Contribution amounts are limited
There are strict caps on the amount you can contribute into your super account. In 2019/20, concessional contributions are capped at $25,000, while non-concessional contributions are limited to $100,000 (if your total super balance is under $1.6 million).
One way to contribute more is to use a bring-forward arrangement. This allows you to bring forward an additional two years of non-concessional contributions, up to a maximum of $300,000. For more information about the bring-forward rules, read SuperGuide article A super guide to understanding the bring-forward rule.
Age limits on super contributions
You may not be eligible to contribute your inheritance due to the age and work test limits on contributions. For example, if you’re aged 65 and over, you must pass the work test before making a contribution. For more information read SuperGuide article Super’s rulebook: What rules apply to you at different ages?
Paying off your mortgage may be better
For some people, it makes more financial sense to pay off your home loan rather than contribute your inheritance into super. Putting extra money into your mortgage means you pay off your debt quicker and save on interest. Check out ASIC’s MoneySmart Super vs. Mortgage Tool to help you decide.
Risk exceeding your Total Super Balance (TSB) cap
If your TSB is over $1.6 million, you’re not permitted to make any additional non-concessional contributions without paying tax. Check your current TSB to ensure contributing your inheritance will not take you over your TSB cap. For more information, read SuperGuide article Definitive guide to the $1.6 million transfer balance cap.

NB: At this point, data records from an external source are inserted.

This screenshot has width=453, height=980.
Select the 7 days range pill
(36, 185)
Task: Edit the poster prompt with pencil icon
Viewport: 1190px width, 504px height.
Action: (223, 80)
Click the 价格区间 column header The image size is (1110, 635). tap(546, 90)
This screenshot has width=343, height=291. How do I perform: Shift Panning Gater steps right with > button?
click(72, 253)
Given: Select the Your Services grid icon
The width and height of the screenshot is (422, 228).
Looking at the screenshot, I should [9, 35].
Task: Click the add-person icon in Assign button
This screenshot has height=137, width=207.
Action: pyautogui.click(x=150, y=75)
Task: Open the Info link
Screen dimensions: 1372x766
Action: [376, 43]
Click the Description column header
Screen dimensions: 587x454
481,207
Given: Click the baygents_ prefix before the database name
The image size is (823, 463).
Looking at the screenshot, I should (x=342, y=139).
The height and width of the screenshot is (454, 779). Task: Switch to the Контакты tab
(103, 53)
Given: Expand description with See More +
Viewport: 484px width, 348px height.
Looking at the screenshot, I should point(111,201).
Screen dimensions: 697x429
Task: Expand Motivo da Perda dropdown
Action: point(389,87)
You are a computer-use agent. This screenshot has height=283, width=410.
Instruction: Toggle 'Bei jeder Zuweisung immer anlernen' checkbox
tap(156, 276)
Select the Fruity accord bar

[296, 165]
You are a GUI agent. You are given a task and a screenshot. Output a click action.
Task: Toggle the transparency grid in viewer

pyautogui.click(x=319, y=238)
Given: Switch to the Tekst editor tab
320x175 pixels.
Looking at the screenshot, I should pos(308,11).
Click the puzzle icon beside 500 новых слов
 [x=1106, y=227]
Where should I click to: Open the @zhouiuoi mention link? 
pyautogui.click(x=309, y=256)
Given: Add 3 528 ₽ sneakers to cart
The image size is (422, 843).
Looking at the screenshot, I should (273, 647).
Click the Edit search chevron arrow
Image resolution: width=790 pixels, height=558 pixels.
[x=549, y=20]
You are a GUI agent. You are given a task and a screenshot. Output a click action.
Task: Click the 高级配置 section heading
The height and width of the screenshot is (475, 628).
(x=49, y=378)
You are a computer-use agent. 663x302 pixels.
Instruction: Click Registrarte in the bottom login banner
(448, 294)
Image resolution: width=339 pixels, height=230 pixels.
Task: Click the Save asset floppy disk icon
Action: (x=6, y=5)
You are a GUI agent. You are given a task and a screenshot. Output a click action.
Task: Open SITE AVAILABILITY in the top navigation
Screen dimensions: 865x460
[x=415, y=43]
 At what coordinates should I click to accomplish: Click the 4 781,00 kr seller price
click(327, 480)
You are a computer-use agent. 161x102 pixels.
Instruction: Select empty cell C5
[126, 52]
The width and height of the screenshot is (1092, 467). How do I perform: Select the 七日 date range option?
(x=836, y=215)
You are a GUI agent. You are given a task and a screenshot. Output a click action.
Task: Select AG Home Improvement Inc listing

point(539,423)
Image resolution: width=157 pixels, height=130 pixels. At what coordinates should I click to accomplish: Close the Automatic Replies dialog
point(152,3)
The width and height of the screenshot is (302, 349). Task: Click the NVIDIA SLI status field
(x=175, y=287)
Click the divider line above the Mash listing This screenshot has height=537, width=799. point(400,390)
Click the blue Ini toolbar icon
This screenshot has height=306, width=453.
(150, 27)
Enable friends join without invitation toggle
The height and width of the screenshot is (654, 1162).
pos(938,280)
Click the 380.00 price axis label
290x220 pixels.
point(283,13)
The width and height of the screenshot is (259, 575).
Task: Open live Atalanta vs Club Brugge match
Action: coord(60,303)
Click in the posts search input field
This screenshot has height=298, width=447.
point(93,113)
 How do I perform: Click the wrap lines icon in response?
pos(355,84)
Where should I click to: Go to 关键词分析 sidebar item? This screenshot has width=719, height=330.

Case study: Contributing an inheritance into super
Ravi is aged 60 and married to Amal, age 58. They both work in well-paid management roles and paid their mortgage off many years ago.
Between them, their super accounts total almost $650,000, but they’re keen to boost their super a little more before Ravi retires at age 65.
Sadly, Amal’s mother passes away due to ill health, leaving her an inheritance of $500,000.
After considering their financial position, Amal and Ravi decide to contribute $400,000 from the inheritance into their super accounts. The remaining $100,000 will be used for a holiday and renovations to ensure their home does not require significant expenditure after retirement.
Both Amal and Ravi are under 65, so they decide to make non?concessional contributions of $200,000 each into their super accounts using a bring-forward arrangement. This allows them to use up to three years’ worth of non?concessional contribution caps (3 x $100,000) in a single year.
As Amal and Ravi both make a $200,000 contribution, any additional non?concessional contributions over the next two years will be limited to $100,000.